Here is what Terrence Moran loves about civil engineering:
“We build big things,” he said. “There are deliverables you can see. You design a bridge, and it’s there for 50 or 70 years. There’s that sort of payoff.”
For Moran, a senior majoring in civil and infrastructure engineering in George Mason University’s Volgenau School of Engineering, the payoffs, so far, have been more personal.
He is thriving in an academic pursuit people told him was too difficult.

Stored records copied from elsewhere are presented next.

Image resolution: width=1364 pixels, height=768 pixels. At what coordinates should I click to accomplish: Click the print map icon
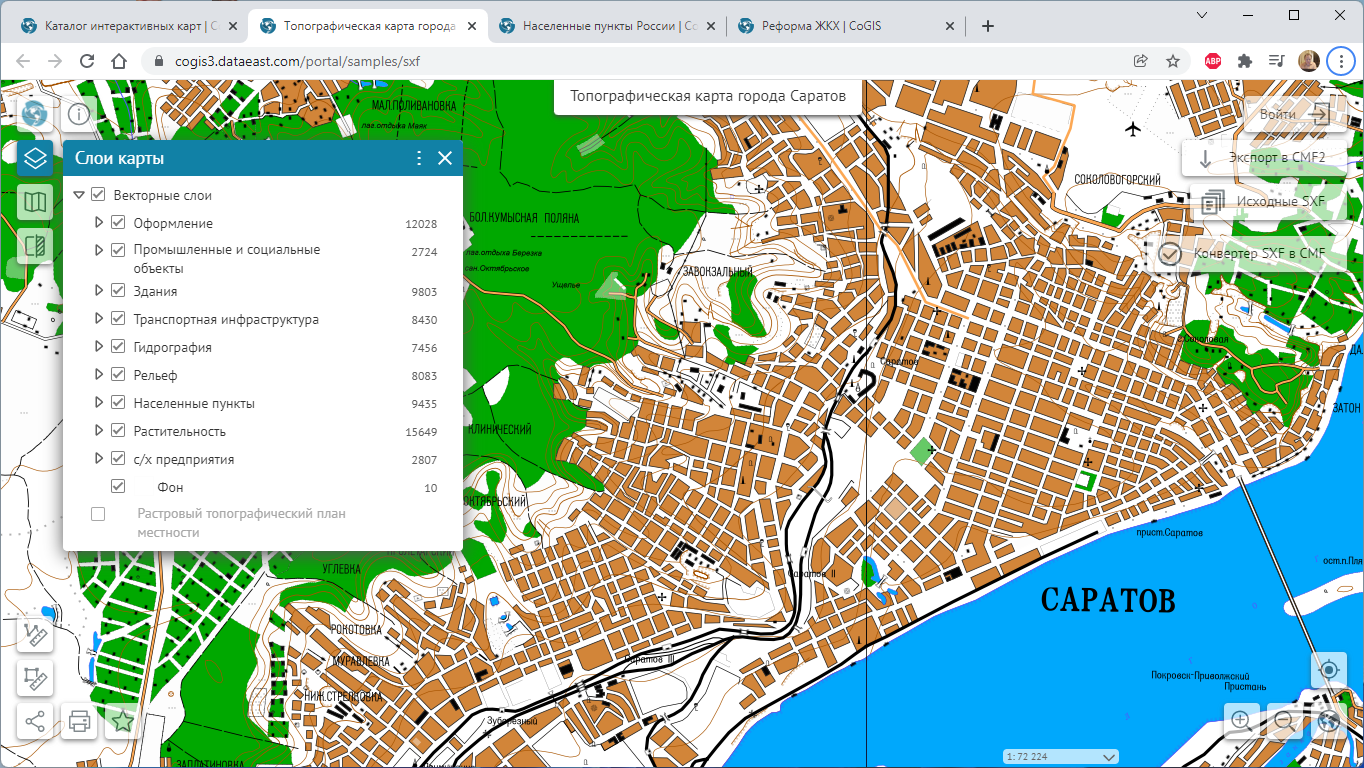coord(80,721)
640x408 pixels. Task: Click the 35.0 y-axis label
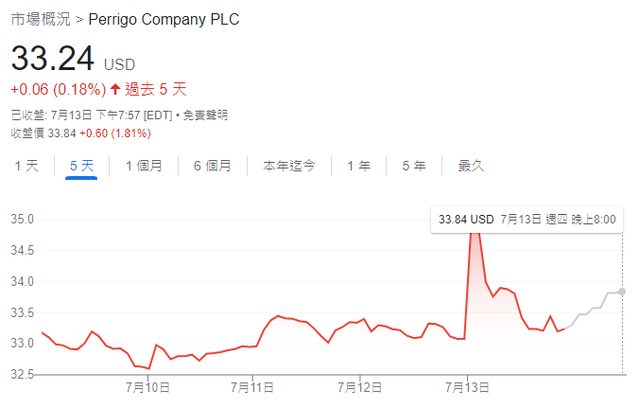point(22,218)
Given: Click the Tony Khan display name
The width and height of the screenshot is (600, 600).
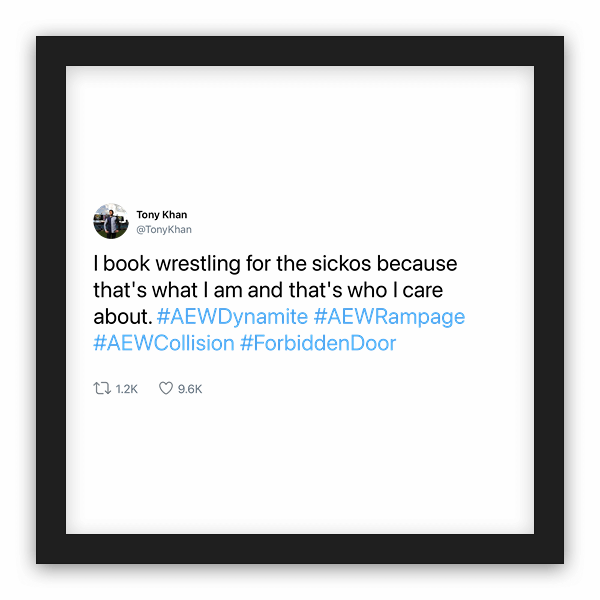Looking at the screenshot, I should [161, 215].
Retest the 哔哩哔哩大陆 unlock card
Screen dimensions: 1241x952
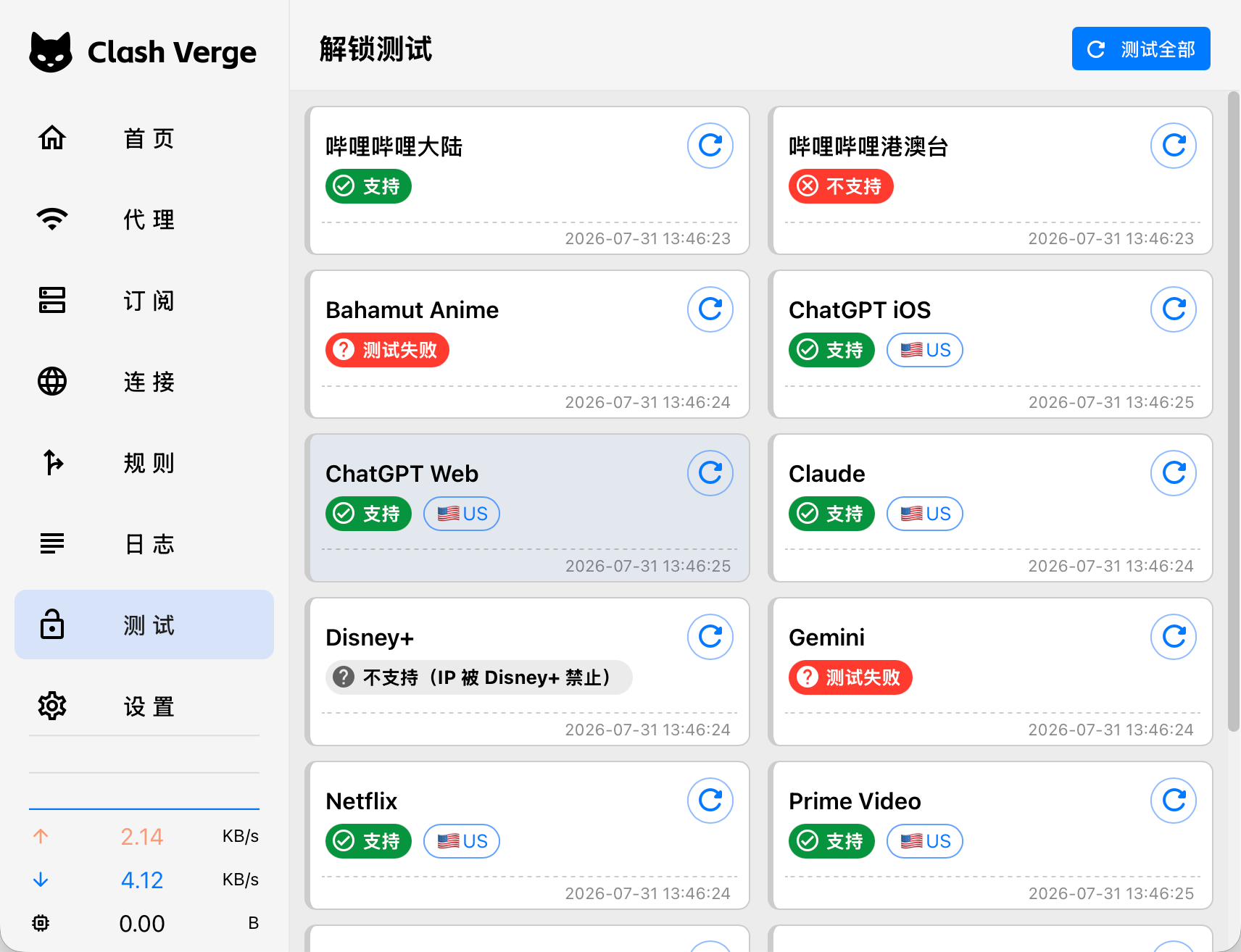point(710,146)
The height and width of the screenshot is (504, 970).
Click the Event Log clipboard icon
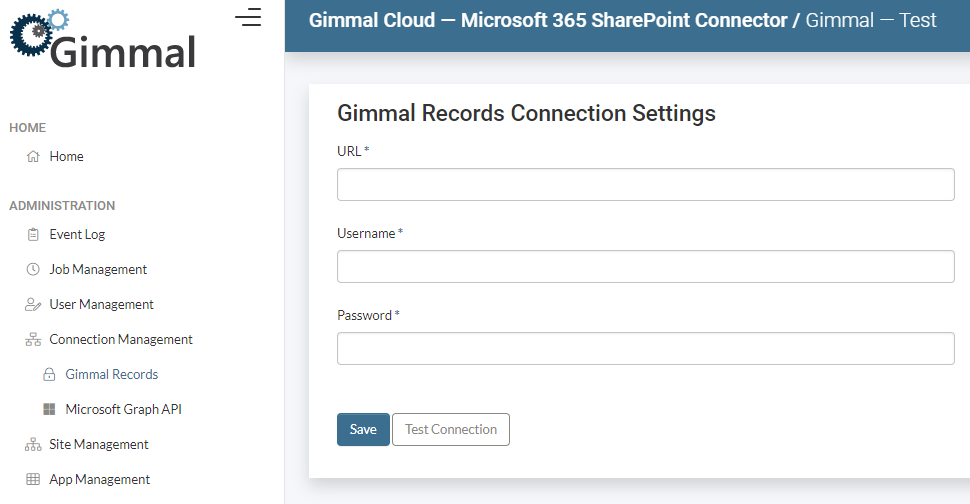pos(33,235)
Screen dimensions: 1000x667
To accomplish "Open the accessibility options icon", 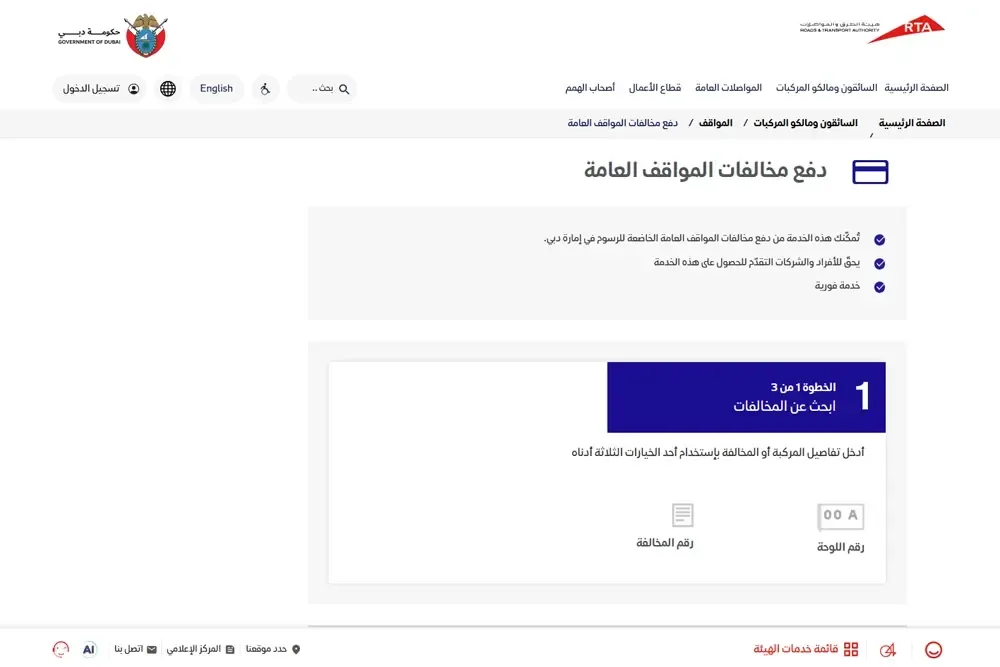I will point(264,88).
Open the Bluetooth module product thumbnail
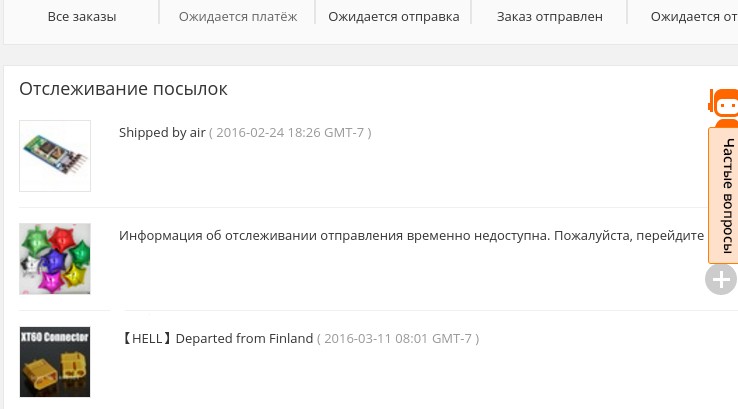This screenshot has width=738, height=409. pyautogui.click(x=55, y=156)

He is doing research with assistant professor David Lattanzi using a technology that can basically peer inside steel, and he will pursue his master’s degree and PhD at Cornell University with a fellowship from its School of Civil and Environmental Engineering.
Moran also received fellowship offers from Stanford and the University of Texas, he said.
“Whether it’s his homework or analyzing lab results, he never stops pushing himself until he’s met his goals and mastered a topic,” Lattanzi said. “I’ve been fortunate to work with a lot of bright students, but none as tenacious as Terrance. That’s why he represents the best of Mason.”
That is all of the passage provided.